Dec 2025 Appendix 4D and Half Year Accounts
| Stock | Global Health Ltd (GLH.ASX) |
|---|---|
| Release Time | 25 Feb 2026, 2:40 p.m. |
| Price Sensitive | Yes |
Dec 2025 Appendix 4D and Half Year Accounts
- Revenue down 1.19% to $3.59M, loss of $629K
- MRR increased 2.3% to $3.31M, 92% of revenue
- R&D expenses down 21% year-on-year, 41% over 3 years
- Operating cash outflows reduced by 80% over 2 years
Global Health Limited reported its financial results for the half-year ended 31 December 2025. Revenue from ordinary activities declined by 1.19% to $3,593,758, while the loss for the consolidated entity after providing for income tax amounted to $629,201 (2024: loss of $686,754). The company continued to focus on developing, selling and supporting healthcare software solutions, with a shift toward a higher-quality, recurring SaaS revenue model. Monthly Recurring Revenue (MRR) increased marginally by 2.3% from $3.2M in December 2024 to $3.3M in December 2025, representing a 12.1% cumulative increase (5.9% CAGR) over the past 3 years. Total customer revenue declined by 1% (Dec-25 vs Dec-24) and by 11% over the 3 years, largely due to the retirement of the SA Health CHIRON PAS application in FY2025. Operating expenses were broadly flat at $3.66M, and operating profit (pre-R&D) remained positive at $478K, down 24% from December 2024 but up 21% from December 2023. EBITDA improved 18% year-on-year, to a loss of $395K in December 2025, a 63% improvement from the December 2023 EBITDA loss of $1.01M. This was largely attributed to the continuing reduction of R&D expenses by 21% compared to December 2024 and 41% over the 3 years, as the company's technology upgrade to a configurable SaaS architecture nears completion. Cash efficiency improved significantly, with operating and investing cash outflows reduced by 80% over the 2 years and 92% over the 3 years.

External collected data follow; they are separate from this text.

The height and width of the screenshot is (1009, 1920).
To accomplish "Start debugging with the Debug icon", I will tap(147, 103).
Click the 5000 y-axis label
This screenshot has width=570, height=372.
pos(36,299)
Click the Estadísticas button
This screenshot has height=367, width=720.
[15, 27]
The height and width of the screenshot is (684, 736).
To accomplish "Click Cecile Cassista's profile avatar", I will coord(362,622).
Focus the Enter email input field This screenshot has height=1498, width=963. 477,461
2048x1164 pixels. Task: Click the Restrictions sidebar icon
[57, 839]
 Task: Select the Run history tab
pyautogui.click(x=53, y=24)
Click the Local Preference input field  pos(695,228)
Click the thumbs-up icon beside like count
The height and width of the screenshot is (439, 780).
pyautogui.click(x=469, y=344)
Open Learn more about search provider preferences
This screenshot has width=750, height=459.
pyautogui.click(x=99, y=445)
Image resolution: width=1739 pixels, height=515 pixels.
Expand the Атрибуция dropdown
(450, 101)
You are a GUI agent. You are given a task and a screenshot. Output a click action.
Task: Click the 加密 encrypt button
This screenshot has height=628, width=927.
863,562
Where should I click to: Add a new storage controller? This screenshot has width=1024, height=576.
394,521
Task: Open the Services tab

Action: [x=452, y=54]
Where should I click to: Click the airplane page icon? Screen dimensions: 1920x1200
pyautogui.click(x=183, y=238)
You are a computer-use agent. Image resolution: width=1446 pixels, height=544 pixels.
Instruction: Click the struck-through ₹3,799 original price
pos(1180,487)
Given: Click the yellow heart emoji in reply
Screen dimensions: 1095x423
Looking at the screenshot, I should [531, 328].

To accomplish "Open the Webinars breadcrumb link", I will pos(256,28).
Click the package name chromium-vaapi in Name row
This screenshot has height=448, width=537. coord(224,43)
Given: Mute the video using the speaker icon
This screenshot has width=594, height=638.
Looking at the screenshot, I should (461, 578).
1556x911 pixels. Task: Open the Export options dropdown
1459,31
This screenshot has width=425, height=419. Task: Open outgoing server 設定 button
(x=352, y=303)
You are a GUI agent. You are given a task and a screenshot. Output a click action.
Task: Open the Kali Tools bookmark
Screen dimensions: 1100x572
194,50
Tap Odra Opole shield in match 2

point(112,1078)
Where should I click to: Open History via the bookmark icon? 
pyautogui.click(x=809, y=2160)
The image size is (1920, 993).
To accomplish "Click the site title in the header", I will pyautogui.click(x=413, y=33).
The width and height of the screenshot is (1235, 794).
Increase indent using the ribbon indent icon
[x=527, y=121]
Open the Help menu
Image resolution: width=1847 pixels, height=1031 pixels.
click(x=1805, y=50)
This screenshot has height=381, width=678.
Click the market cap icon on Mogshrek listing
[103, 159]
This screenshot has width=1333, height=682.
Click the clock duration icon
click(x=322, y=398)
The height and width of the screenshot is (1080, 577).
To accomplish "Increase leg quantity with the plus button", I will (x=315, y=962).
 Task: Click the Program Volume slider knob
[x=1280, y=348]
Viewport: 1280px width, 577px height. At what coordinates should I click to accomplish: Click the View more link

The company expects to operate within internally generated cashflow going forward, with no planned capital raise. Additional growth drivers include the commercialisation of the updated Lifecard consumer platform, low-touch online sales channels, and expansion in government-funded mental health and community healthcare sectors. Despite ongoing financial pressures across Australia's private hospital system, workforce shortages and rising costs are accelerating digital adoption, creating strong demand for productivity-enhancing SaaS and AI solutions.